Vocalist Andrew Suvalsky delivers a catchy scat shuffling reminiscent of Count Basie with the smooth sheen of Nat King Cole on his second offering, A World That Swings from LML Music. The album is a mix of standards from American Songbook composers like Cole Porter’s “Night And Day” and Irving Berlin’s “How Deep Is The Ocean?” with a topping of bossa nova tunes like Juan Tizol’s “Perdido” and Antonio Carlos Jobim’s “One Note Samba” augmented by side dishes of classic pop tracks like Carole King’s “I Feel The Earth Move” and John Lennon and Paul McCartney’s collaboration “Fool On The Hill.” The songs arrangements are effective in drawing out the power of swing-jazz, grabbing audiences by the shirt collar and with Suvalsky’s vocals in the mix, they become gems that hold audiences captive.

Suvalsky modernizes swing-jazz favorites like Oscar Hammerstein’s “Lover, Come Back To Me” and “Softly, As In A Morning Sunrise” for contemporary generations to connect with, and experience the flickering beats and romantic jaunts that previous generations once enjoyed.
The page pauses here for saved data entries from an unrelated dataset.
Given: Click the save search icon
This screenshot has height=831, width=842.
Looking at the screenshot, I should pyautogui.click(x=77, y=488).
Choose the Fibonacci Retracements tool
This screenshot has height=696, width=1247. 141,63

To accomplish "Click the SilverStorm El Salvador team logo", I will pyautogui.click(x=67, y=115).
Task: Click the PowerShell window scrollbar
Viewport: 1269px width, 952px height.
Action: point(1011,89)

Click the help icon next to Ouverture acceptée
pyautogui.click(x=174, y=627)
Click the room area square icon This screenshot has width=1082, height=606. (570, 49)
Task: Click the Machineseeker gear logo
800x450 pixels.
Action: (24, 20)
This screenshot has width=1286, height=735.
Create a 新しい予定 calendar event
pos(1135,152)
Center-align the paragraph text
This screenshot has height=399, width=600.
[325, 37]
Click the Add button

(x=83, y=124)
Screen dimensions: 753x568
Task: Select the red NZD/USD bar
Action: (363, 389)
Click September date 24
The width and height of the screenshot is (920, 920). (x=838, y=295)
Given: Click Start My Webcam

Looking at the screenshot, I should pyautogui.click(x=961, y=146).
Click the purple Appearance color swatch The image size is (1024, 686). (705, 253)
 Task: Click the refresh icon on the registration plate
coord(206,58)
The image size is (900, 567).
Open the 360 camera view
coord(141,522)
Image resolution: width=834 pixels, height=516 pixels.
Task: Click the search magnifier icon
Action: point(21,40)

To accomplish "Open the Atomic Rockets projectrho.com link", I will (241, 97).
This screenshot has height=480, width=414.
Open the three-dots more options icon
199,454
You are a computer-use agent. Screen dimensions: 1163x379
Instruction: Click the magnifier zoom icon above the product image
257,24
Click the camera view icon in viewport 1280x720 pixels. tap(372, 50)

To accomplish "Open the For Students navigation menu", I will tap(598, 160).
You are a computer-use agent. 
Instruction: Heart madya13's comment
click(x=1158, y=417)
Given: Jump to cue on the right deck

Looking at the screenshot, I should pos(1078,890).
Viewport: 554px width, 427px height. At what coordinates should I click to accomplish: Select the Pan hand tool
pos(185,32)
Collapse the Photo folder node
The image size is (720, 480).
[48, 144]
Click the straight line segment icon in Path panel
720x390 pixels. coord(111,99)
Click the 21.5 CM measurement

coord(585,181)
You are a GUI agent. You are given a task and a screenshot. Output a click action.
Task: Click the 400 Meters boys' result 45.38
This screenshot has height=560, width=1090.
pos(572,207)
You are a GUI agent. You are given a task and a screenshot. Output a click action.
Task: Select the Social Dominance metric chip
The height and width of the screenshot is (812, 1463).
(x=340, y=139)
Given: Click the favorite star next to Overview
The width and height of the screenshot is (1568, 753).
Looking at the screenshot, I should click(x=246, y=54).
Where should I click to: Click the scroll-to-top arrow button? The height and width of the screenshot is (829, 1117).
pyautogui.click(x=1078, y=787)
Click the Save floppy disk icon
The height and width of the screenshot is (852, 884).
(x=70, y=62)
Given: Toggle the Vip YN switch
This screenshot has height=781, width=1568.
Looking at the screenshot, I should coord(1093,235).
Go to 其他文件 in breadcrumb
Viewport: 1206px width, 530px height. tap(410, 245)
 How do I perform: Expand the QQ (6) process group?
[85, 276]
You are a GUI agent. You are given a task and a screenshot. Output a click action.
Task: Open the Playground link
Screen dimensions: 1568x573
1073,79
Suvalsky embraces these songs as if they were his own, stoking their glistening embers and caressing their tendrils. He becomes so involved in the vocal melodies that he takes the lead through the dance steps without apprehension, like in the energetic leaps he makes across “Night And Day” reinventing this Cole Porter tune with festive scat shimmies and perky lifts. Suvalsky makes life seem so eventful in his delivery, brandishing a chic-style jazz in Carole King’s “I Feel The Earth Move” with a stream of sultry curves and in Lennon/McCartney’s song “Fool On The Hill” with emotive vocal dips that recall of Nat King Cole. When he sings, “Daddy, can I have that big elephant over there” from Bobby Timmons and Oscar Brown’s tune “Dat Dere,” he does it with such sophistication that the slang phrase resonates with a universal meaning.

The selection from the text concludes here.